I have the following matrix

$$ A= \begin{bmatrix} 0 & 0 & 0\\ 0 & i & 1\\ 0 & 0 & i \end{bmatrix} $$

I can see that it is in Jordan normal form. I read that you can find the generalized eigenvector just by looking at the matrix but I don't know how. The answer is supposed to be $v=(0,0,1)^T$.

Answer 1

All three vectors in the standard basis are generalized eigenvectors of the matrix since this is the basis in which it takes Jordan normal form. You can read their associated eigenvalue from the corresponding diagonal element of the matrix and you can find their rank by counting their position within the respective Jordan block starting from the left.

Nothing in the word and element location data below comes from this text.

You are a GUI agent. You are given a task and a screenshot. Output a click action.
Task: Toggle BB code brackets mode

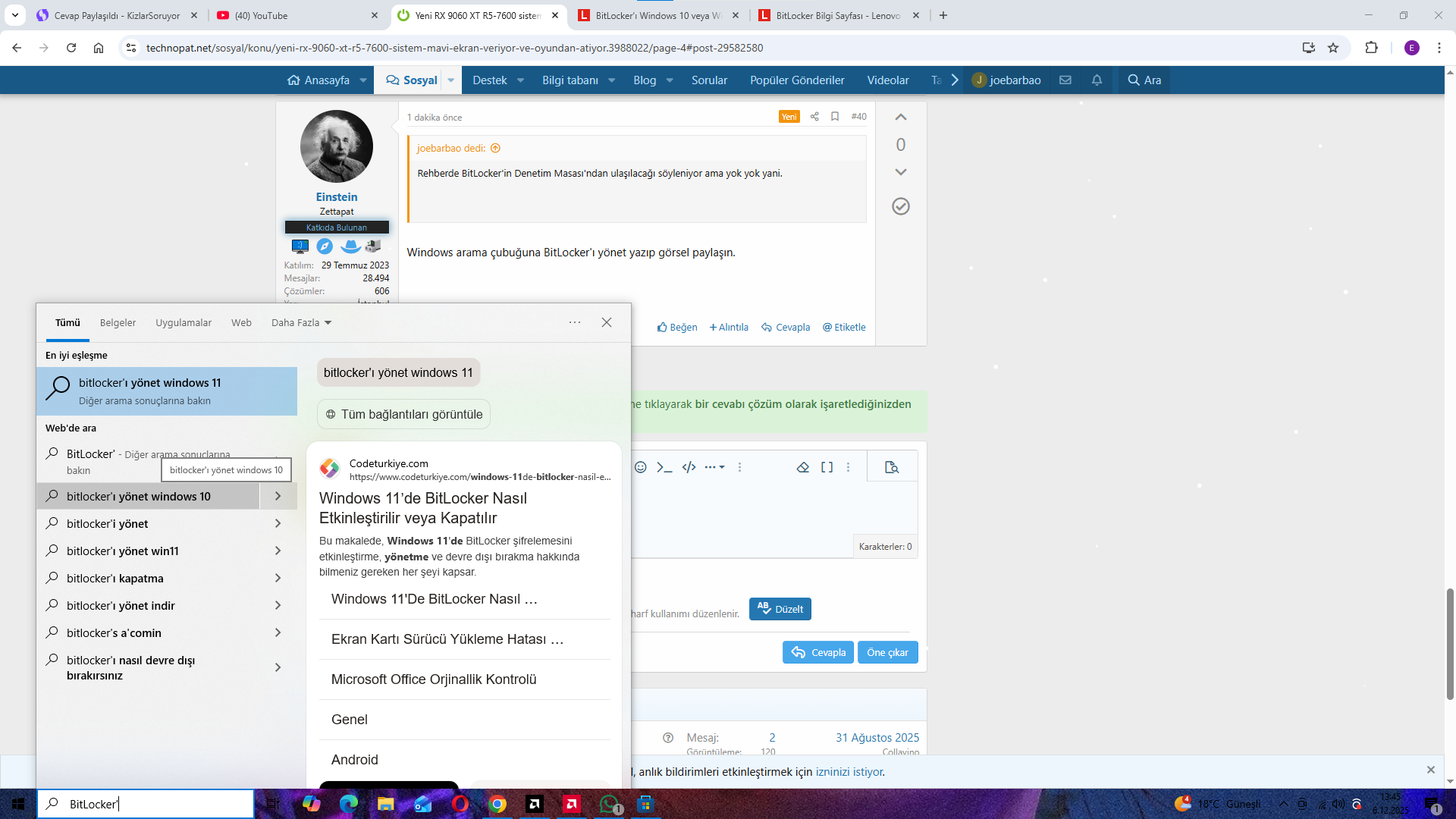[827, 467]
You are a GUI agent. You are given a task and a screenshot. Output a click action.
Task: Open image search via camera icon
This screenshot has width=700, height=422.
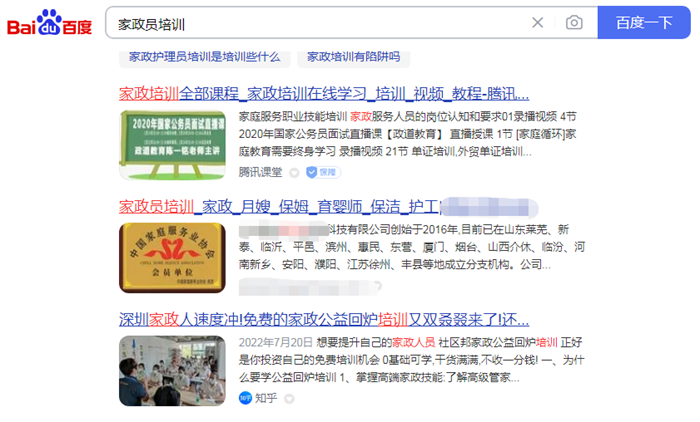(574, 22)
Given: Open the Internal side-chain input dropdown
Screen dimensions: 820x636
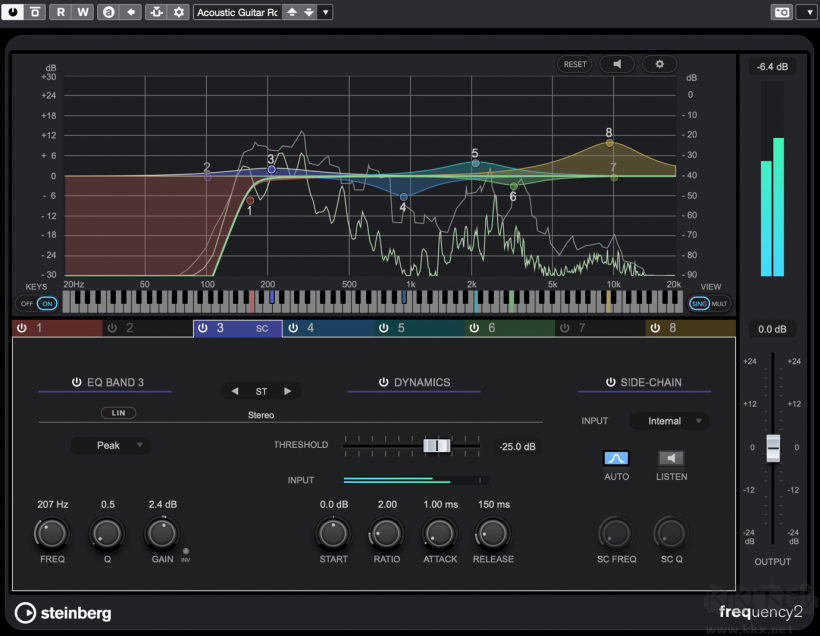Looking at the screenshot, I should click(669, 420).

For example, in the case of the matrix in the question, we see that

• $(1, 0, 0)^T$ is a generalized eigenvector of rank $1$ (ordinarily called an eigenvector) associated with eigenvalue $0$,
• $(0, 1, 0)^T$ is a generalized eigenvector of rank $1$ associated with eigenvalue $i$ and
• $(0, 0, 1)^T$ is a generalized eigenvector of rank $2$ associated with eigenvalue $i$.

You can confirm this directly from definition by checking that rank $r$ generalized eigenvector $v$ associated with eigenvalue $\lambda$ satisfies $(A-\lambda I)^r v = 0$ and $(A-\lambda I)^{r-1} v \ne 0$ where $A$ is the matrix in question.